中华皮肤科杂志 ›› 2010, Vol. 43 ›› Issue (3): 153-155.

• 论著 • 上一篇    下一篇

葡萄孢佛隆那霉引起皮肤暗色丝孢霉病一例

胡素泉1,李筱芳2,薛燕宁3,曾学思2,吕桂霞2,沈永年2,刘泽虎4,王红5,刘维达2   

  1. 1. 中国医学科学院北京协和医学院皮肤病研究所
    2. 南京 中国医学科学院北京协和医学院皮肤病研究所
    3. 江苏省中医院皮肤科
    4. 中国医学科学院、中国协和医科大学皮肤病研究所
    5. 山东大学附属省立医院皮肤科
  • 收稿日期:2009-04-08 修回日期:2009-05-11 出版日期:2010-03-15 发布日期:2012-03-31
  • 通讯作者: 胡素泉 E-mail:hdgcl@163.com

Cutaneous phaeohyphomycosis caused by Veronaea botryose Ciferri et Momtemartini: a case report

  • Received:2009-04-08 Revised:2009-05-11 Online:2010-03-15 Published:2012-03-31

摘要: 患者女,16岁,左耳廓、面颊斑块3年。皮损取材真菌培养:沙氏葡萄糖琼脂培养基上菌落呈灰黑或灰褐色短绒毛状;马铃薯葡萄糖琼脂培养基小培养见分生孢子梗不分支或偶有分支,多芽合轴式产孢,分生孢子不分隔或有1 ~ 2个横隔,顶端钝圆,基底呈截断样;最适生长温度26 ℃ ~ 30 ℃,能液化明胶,水解淀粉。体外药敏实验对伊曲康唑、特比萘芬和两性霉素B敏感,对氟康唑耐药。组织病理检查见棕色菌丝和芽生孢子。PCR扩增ITS1-ITS4片段并测序,与基因库中葡萄孢佛隆那霉标准株序列比对,结果99%同源。诊断:葡萄孢佛隆那霉所致的皮肤暗色丝孢霉病。治疗:口服伊曲康唑胶囊100 mg每日2次,疗程约8个月,皮损逐渐消退。

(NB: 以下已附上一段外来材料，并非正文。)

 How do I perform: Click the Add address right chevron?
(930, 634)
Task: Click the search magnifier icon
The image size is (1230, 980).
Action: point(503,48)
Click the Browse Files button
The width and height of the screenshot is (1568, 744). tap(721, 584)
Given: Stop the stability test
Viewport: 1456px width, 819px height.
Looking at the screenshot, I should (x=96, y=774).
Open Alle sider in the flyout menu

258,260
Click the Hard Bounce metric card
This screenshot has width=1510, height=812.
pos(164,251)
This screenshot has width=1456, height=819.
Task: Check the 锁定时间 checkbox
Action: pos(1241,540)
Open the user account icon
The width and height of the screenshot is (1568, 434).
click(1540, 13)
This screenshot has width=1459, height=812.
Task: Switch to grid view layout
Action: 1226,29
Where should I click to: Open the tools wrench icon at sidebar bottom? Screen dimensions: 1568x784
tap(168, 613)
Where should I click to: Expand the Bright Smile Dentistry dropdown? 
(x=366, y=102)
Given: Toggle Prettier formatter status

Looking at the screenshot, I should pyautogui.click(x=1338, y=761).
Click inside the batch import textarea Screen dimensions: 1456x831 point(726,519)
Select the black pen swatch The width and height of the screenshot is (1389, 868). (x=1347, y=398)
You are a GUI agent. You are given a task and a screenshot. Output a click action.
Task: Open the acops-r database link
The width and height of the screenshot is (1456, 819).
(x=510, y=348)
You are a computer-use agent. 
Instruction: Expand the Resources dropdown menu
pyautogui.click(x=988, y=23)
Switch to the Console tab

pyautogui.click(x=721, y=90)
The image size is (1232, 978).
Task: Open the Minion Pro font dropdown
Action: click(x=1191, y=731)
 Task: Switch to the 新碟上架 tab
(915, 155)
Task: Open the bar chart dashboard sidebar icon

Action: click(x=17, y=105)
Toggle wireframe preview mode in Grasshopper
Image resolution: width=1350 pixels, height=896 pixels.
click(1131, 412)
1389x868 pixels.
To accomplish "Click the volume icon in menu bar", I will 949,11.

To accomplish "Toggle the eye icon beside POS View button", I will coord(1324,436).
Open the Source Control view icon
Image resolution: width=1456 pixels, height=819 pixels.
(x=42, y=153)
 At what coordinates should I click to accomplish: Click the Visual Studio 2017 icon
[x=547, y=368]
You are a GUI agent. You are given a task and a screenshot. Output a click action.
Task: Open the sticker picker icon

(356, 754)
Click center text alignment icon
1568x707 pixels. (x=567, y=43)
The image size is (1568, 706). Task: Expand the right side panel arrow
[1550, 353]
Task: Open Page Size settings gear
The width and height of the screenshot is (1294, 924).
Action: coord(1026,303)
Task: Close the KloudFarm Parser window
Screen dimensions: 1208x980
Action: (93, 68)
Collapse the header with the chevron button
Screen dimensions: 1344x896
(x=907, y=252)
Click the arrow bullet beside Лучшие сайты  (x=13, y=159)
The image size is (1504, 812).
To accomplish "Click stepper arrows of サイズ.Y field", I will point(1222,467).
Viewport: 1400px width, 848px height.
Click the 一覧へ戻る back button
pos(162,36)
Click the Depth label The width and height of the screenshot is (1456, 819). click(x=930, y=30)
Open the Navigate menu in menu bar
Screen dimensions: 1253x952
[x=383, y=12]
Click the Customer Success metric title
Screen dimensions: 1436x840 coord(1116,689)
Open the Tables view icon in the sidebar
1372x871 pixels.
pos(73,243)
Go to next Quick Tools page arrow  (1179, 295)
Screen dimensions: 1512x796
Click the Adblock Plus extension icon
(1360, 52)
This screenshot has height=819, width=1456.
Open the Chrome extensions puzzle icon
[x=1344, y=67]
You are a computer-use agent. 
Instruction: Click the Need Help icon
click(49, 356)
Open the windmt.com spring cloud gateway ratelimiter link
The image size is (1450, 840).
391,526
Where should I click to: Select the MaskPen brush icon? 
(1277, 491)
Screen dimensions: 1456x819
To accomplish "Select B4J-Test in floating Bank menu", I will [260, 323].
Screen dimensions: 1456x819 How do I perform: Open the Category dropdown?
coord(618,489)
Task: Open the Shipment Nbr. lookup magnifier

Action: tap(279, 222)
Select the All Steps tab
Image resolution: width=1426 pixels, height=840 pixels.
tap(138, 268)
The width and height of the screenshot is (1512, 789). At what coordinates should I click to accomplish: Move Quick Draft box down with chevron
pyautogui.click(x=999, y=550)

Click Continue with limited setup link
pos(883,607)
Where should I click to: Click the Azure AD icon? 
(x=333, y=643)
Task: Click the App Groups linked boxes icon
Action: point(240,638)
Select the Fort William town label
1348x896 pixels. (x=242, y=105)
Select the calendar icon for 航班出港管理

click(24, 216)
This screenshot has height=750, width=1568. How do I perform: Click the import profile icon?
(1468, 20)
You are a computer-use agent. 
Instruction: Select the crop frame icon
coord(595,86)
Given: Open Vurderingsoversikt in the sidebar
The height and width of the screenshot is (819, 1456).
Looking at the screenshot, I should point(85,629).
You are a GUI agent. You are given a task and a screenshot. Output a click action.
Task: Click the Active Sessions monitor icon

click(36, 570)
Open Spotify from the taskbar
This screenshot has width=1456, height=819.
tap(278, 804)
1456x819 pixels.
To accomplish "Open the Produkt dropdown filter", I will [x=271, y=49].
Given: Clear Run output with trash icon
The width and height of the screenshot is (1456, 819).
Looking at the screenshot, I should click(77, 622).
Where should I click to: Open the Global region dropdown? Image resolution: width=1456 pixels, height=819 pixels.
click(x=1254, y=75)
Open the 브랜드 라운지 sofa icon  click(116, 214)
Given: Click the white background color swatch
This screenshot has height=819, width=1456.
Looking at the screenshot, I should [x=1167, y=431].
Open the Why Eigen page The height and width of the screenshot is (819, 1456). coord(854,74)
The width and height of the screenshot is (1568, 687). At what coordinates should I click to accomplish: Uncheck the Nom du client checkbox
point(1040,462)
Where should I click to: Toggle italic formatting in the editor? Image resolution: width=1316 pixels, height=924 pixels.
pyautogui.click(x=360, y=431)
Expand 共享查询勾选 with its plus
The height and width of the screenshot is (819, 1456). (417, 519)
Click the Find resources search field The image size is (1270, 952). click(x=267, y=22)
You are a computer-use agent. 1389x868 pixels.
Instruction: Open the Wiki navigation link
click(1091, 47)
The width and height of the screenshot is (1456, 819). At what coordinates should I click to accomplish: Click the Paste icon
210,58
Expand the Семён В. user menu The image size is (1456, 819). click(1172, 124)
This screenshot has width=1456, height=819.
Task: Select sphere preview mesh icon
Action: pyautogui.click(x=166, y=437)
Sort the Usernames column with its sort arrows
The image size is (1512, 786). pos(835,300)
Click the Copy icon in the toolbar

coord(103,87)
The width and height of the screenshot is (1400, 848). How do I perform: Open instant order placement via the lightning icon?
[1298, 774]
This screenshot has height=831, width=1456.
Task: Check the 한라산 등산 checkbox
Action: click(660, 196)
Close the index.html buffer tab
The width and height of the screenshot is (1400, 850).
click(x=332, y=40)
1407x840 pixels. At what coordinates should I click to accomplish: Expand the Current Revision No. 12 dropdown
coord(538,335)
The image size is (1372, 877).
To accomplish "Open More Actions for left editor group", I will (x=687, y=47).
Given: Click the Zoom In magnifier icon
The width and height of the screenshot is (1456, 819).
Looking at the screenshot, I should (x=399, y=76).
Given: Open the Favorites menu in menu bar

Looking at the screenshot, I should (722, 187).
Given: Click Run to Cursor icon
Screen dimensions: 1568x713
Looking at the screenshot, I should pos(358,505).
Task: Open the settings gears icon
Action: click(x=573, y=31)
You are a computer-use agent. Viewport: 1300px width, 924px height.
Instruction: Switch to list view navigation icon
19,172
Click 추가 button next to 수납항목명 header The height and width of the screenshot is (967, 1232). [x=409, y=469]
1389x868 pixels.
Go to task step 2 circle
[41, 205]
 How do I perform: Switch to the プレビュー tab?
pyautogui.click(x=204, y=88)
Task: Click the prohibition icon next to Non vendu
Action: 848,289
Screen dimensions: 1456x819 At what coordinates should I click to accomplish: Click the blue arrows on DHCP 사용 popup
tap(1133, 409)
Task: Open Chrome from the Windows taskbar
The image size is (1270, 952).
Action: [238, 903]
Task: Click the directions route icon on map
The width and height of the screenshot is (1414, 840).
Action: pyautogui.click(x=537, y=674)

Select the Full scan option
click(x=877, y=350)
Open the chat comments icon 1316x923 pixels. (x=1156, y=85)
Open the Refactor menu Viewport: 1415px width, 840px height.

关键词: 暗色丝孢霉病, 葡萄孢佛隆那霉, 伊曲康唑

Abstract: A 16-year-old woman presented plaques on the left auricle and face over a period of 3 years. Fungal culture grew black-grey or dust velvety colony on Sabouraud′s dextrose agar plate. A slide culture on potato dextrose agar plate showed conidiophores which were unbranched or occasionally loosely branched. The conidia were sympodial, zero- to two- septate, with rounded apices and truncated bases. The optimum growth temperature was 26 ℃ - 30 ℃. The fungus had the ability to liquefy glutin and hydrolyze starch. Anti-fungal susceptibility test showed the fungus was susceptible to itraconazole, terbinafine and amphoterecin B, but resistant to fluconazole. Cutaneous biopsy specimens revealed brown hyphae and budding yeast cells. The sequence of internal transcribed spacer (ITS) 1-ITS4 region of the isolate rDNA was assessed and compared against the Genebank databases. A 99% consistence was observed in the ITS sequence between clinical isolate and reference strain of Veronaea botryose Ciferri et Momtemartini. Based on the above findings, the mold was identified as Veronaea botryose Ciferri et Momtemartini. The lesions gradually subsided after 8-month treatment with oral itraconazole of 100 mg twice daily.